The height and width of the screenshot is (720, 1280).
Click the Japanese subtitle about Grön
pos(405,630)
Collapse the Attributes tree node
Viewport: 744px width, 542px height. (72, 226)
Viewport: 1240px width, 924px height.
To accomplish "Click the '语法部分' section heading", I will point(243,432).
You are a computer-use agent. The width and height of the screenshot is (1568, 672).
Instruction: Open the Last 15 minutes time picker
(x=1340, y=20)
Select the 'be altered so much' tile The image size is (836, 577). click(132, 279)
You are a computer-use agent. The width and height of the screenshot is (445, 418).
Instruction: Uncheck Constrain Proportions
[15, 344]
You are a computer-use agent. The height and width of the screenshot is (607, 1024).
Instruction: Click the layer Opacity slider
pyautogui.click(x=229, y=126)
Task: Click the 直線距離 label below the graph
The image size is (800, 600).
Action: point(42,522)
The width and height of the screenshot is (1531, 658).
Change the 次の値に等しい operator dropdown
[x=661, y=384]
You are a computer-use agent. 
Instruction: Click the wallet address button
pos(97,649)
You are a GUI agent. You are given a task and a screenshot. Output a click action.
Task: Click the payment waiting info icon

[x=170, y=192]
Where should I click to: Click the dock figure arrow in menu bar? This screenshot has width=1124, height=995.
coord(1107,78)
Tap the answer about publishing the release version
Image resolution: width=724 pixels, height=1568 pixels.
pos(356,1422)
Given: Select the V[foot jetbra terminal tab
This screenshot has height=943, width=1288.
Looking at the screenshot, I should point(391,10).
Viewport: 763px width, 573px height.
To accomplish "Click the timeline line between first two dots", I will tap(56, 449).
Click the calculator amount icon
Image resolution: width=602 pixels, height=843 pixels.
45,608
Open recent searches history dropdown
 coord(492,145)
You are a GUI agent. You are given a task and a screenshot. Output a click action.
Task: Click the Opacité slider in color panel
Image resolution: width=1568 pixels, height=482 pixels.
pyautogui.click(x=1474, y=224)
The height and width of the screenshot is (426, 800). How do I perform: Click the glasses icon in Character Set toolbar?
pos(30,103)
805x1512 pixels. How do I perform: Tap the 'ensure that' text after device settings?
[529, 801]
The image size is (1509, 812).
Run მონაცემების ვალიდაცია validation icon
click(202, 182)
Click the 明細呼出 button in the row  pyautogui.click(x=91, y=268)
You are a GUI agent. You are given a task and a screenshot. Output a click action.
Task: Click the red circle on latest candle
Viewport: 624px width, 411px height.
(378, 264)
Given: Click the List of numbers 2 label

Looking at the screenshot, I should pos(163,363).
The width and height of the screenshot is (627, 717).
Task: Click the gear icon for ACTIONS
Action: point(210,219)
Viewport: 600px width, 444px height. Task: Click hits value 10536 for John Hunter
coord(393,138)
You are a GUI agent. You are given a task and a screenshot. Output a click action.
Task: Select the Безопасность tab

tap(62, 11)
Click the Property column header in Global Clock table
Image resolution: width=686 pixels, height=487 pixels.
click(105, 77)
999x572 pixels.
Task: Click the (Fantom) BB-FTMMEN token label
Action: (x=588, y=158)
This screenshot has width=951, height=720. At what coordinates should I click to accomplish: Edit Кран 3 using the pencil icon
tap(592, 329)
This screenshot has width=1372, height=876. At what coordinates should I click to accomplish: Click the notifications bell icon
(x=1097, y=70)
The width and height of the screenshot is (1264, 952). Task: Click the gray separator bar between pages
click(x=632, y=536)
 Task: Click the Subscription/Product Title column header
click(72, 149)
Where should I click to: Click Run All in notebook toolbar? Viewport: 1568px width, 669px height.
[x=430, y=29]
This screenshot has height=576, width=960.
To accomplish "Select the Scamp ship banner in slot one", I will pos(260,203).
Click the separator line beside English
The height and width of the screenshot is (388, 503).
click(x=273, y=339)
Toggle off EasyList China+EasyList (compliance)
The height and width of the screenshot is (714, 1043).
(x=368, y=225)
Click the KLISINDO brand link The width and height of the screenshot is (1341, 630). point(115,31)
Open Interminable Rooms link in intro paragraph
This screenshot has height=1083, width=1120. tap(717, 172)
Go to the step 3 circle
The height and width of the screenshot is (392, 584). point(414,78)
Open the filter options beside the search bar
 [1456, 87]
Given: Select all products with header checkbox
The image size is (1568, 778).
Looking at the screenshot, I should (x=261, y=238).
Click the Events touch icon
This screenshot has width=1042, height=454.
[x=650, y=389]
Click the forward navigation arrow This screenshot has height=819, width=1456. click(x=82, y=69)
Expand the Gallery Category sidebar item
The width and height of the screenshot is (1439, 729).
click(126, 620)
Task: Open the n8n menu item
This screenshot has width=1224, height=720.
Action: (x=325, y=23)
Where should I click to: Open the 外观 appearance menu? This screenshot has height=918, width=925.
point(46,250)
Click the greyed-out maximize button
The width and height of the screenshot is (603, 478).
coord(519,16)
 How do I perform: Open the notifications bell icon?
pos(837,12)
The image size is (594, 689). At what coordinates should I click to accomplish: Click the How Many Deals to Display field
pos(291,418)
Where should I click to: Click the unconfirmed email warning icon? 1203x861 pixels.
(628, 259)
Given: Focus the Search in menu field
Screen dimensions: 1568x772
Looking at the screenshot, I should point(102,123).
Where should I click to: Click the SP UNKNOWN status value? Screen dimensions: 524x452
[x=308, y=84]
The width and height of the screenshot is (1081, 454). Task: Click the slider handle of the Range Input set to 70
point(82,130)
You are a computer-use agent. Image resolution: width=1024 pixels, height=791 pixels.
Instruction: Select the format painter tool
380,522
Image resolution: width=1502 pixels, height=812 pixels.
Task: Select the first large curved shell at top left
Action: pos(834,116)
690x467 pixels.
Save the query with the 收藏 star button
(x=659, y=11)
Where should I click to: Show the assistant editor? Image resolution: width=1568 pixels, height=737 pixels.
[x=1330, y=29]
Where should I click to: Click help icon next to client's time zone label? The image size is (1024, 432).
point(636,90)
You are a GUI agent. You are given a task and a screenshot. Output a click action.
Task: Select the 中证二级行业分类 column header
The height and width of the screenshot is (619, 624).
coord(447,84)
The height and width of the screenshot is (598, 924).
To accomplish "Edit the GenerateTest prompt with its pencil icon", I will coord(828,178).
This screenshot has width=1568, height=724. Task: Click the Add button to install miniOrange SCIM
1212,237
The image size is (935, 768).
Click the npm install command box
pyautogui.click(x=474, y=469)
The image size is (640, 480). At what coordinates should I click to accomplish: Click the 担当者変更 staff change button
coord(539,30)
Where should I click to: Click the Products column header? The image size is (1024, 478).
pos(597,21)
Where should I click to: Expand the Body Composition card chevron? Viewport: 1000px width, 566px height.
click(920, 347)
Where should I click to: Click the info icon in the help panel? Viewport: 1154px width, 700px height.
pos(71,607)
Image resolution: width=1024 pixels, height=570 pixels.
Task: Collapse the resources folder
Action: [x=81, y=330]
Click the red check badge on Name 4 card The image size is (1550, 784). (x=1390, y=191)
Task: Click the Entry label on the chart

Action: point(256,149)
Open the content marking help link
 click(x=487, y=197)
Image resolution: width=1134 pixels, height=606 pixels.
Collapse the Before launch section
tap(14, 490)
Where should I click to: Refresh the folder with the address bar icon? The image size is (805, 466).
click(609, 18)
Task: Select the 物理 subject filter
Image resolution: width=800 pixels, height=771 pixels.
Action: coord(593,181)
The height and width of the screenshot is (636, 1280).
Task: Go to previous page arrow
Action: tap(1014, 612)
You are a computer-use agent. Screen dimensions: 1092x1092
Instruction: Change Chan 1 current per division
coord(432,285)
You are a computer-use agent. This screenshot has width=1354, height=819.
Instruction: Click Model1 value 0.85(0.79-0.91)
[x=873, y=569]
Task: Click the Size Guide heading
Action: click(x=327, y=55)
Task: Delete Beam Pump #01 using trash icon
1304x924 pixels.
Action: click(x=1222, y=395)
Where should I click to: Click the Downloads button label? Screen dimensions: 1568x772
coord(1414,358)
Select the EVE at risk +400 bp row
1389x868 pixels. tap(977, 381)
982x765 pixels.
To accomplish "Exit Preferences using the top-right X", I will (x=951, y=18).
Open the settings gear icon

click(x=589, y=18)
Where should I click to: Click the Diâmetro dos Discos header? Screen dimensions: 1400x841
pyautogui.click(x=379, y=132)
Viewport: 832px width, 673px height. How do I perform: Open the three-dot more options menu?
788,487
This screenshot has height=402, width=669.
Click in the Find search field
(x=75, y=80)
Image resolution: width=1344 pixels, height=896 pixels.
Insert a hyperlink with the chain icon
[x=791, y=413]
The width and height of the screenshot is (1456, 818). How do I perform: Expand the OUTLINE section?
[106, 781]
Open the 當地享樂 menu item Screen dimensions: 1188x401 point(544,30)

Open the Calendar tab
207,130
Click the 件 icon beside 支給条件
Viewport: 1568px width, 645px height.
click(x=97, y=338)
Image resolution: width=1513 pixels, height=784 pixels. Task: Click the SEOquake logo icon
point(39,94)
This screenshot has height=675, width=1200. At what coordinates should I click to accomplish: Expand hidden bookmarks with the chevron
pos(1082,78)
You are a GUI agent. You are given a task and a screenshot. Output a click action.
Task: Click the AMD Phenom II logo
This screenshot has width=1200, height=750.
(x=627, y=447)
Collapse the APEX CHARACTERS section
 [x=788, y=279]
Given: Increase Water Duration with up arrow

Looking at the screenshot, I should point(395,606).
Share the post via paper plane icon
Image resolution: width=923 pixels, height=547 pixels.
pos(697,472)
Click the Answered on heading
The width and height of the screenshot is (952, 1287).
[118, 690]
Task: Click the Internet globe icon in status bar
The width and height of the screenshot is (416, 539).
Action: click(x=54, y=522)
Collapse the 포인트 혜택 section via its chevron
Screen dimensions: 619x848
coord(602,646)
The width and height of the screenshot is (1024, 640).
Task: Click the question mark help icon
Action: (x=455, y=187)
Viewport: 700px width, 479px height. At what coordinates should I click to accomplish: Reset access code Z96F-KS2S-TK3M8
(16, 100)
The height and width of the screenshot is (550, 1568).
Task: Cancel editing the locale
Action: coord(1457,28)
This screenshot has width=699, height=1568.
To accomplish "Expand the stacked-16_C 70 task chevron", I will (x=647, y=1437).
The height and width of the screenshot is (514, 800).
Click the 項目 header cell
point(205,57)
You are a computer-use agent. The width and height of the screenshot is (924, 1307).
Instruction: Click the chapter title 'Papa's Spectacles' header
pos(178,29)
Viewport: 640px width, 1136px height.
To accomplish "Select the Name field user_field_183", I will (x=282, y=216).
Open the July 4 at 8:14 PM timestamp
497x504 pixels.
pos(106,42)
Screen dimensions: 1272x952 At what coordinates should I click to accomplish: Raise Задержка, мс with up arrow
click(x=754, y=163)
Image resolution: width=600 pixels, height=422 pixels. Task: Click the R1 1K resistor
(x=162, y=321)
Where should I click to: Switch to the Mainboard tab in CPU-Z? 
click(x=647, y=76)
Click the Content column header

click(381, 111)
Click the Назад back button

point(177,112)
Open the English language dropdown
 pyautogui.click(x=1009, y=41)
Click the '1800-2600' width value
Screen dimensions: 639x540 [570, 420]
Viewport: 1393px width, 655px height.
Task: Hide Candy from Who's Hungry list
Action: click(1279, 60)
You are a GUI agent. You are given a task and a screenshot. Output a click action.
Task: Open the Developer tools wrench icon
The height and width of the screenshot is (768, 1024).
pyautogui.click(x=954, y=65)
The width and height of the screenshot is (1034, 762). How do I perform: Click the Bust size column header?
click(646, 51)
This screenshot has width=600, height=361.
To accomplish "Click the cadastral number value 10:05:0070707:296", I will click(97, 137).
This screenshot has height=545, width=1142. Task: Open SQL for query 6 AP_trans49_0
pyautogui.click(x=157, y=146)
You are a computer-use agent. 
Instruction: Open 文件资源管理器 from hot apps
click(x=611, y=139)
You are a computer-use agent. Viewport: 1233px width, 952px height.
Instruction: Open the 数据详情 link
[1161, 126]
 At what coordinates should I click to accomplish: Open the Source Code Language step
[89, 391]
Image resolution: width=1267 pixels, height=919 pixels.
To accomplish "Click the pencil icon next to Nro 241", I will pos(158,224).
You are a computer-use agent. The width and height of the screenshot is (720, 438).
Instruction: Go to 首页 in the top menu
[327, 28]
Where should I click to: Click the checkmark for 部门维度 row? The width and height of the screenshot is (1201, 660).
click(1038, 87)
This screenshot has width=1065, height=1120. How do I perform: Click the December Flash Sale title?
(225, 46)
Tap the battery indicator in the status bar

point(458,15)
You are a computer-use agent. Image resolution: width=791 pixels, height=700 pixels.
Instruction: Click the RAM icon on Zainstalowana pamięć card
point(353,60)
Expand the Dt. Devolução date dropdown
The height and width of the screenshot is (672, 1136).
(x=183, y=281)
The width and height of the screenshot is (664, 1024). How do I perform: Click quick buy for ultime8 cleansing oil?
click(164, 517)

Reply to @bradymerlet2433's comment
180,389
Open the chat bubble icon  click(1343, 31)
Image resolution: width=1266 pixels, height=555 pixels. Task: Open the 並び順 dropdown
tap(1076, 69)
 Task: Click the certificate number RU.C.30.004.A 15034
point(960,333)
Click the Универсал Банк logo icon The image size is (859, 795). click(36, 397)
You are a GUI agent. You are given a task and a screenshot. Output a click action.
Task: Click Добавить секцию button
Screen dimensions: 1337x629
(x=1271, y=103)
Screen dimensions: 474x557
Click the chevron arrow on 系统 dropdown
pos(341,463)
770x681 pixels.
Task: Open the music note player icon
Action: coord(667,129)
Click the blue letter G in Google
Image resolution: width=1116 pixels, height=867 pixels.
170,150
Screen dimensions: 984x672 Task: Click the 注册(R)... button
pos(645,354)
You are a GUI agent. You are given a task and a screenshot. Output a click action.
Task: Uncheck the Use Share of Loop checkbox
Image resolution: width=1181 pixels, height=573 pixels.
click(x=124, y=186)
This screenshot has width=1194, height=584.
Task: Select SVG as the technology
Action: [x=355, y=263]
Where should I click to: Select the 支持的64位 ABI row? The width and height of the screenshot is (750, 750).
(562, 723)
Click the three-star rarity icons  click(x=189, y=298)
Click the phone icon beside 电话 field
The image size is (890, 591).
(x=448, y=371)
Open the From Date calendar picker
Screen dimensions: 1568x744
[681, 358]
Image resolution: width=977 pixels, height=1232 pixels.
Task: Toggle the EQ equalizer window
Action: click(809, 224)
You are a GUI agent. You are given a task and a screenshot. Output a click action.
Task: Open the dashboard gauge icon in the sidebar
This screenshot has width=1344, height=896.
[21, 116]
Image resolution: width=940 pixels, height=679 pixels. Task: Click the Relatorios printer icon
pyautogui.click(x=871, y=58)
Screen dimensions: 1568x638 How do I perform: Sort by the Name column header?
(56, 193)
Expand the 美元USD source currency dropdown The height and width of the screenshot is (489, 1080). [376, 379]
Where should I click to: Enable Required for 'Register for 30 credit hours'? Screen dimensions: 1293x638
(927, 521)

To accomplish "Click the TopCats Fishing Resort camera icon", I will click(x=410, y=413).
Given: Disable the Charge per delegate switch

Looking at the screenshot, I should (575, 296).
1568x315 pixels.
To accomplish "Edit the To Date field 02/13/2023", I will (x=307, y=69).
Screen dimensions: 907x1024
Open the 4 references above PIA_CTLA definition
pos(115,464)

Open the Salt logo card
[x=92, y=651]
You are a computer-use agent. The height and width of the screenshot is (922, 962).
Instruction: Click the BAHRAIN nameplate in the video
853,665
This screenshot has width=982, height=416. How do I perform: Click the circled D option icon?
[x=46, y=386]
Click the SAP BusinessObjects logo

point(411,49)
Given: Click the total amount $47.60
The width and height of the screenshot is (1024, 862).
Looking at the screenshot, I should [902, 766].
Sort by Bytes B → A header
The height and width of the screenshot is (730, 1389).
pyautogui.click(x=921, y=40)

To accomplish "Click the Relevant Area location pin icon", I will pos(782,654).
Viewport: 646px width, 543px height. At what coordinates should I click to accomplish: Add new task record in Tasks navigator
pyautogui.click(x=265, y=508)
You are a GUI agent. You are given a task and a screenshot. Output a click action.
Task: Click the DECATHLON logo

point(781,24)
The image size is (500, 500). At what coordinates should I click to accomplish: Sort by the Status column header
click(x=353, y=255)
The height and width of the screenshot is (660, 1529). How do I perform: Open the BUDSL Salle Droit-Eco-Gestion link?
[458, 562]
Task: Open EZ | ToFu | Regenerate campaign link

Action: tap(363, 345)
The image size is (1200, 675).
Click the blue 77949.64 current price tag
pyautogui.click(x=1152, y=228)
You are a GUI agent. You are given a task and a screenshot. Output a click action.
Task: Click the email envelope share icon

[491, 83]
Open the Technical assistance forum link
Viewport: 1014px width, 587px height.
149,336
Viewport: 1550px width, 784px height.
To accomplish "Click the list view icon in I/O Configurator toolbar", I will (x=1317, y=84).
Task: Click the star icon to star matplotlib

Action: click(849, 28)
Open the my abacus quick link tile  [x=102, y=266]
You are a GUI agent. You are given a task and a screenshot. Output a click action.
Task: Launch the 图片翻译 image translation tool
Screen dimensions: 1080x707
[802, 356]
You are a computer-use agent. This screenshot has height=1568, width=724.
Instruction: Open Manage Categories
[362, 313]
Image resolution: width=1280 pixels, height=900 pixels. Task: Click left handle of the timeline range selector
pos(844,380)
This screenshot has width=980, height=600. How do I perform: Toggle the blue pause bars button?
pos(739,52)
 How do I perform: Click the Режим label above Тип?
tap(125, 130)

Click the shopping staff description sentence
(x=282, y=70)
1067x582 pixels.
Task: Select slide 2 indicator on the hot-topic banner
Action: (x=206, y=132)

**WHAT TO PRODUCE**:
Pull from the data each line where the string "checkbox" turns up.

**RESULT BELOW**:
Given: Select all products with header checkbox
Task: Uncheck the Use Share of Loop checkbox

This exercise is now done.